Ser normalista de Ayotzinapa significa tener impunidad para delinquir con máscara justiciera.
El zafarrancho del miércoles entre policías y futuros maestros tuvo un origen claro. Los dizque estudiantes pretendieron robar y secuestrar un carro-tanque doble cargado de combustible; agentes federales y estatales lo impidieron; Como vulgar organización criminal, los “ayotzinapos” atravesaron el vehículo en la Autopista del Sol e intentaron huir. Los uniformados enfrentaron a la pandilla a pedradas y mentadas, exhibiendo incapacidad de ejercer el monopolio de la fuerza para aplicar la ley a secas.
El mandatario guerrerense tiembla; se achica ante la primera provocación de los normalistas para calarlo. Cae en la trampa.
Por si las dudas, para calmar a la fiera, la primera urgencia del gobierno guerrerense fue negar un acto represivo.

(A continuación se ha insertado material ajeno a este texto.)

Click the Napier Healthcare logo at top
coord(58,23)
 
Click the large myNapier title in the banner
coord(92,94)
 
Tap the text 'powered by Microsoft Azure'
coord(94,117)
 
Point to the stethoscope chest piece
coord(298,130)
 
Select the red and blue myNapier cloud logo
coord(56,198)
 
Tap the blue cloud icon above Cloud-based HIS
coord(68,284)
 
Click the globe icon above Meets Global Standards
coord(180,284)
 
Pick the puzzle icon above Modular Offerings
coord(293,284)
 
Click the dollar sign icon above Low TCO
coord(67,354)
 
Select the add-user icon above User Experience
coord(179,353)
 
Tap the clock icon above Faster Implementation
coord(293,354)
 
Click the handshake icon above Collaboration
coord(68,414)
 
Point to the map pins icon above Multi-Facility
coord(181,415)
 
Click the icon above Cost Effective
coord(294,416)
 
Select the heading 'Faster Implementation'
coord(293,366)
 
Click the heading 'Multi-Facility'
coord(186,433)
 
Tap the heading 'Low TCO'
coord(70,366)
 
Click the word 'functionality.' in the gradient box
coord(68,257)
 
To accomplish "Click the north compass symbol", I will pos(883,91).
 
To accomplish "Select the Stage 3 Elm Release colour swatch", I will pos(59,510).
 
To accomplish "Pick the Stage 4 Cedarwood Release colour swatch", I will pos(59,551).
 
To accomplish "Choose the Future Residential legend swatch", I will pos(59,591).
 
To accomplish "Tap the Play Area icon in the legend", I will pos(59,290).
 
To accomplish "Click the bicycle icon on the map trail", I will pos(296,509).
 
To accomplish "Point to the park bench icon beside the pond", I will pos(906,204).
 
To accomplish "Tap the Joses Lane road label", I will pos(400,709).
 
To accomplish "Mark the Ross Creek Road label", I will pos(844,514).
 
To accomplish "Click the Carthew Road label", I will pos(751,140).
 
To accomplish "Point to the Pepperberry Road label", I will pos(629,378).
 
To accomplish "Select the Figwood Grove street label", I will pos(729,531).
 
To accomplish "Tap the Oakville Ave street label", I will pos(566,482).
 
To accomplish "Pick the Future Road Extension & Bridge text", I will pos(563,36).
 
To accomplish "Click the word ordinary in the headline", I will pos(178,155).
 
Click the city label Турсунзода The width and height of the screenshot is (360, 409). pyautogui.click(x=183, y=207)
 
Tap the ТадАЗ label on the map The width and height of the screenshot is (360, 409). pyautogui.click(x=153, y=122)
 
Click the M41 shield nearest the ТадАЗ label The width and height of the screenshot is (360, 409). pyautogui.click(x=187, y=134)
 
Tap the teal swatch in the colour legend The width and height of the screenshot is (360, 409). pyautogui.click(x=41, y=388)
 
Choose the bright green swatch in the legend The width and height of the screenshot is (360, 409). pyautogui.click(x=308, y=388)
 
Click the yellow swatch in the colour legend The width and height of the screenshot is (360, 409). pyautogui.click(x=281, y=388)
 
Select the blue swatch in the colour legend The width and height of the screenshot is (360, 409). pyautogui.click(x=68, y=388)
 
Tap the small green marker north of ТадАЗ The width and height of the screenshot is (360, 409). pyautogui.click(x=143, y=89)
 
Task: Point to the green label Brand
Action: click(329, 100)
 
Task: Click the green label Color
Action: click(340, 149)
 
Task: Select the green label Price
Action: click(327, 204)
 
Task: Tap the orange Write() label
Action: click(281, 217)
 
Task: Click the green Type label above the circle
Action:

El secretario de Gobierno, Florencio Salazar Adame –panista de abolengo– transparentó el pánico que paraliza a la recién llegada administración. En lugar de consignar ante el Ministerio Público a los delincuentes detenidos en flagrancia de robo y resistencia a la autoridad, mejor los jóvenes fueron entregados a la Comisión Estatal de los Derechos Humanos… y todos tan contentos –salvo los ocho descalabrados por los policías.
El mensaje es deleznable.
Héctor Astudillo manda un mensaje erróneo a quien pretenda conseguir lo derecho con lo chueco.
Una cosa es el clamor justiciero por la desaparición de los 43 y otra muy distinta el atropello a la ley con la autoridad de escolta.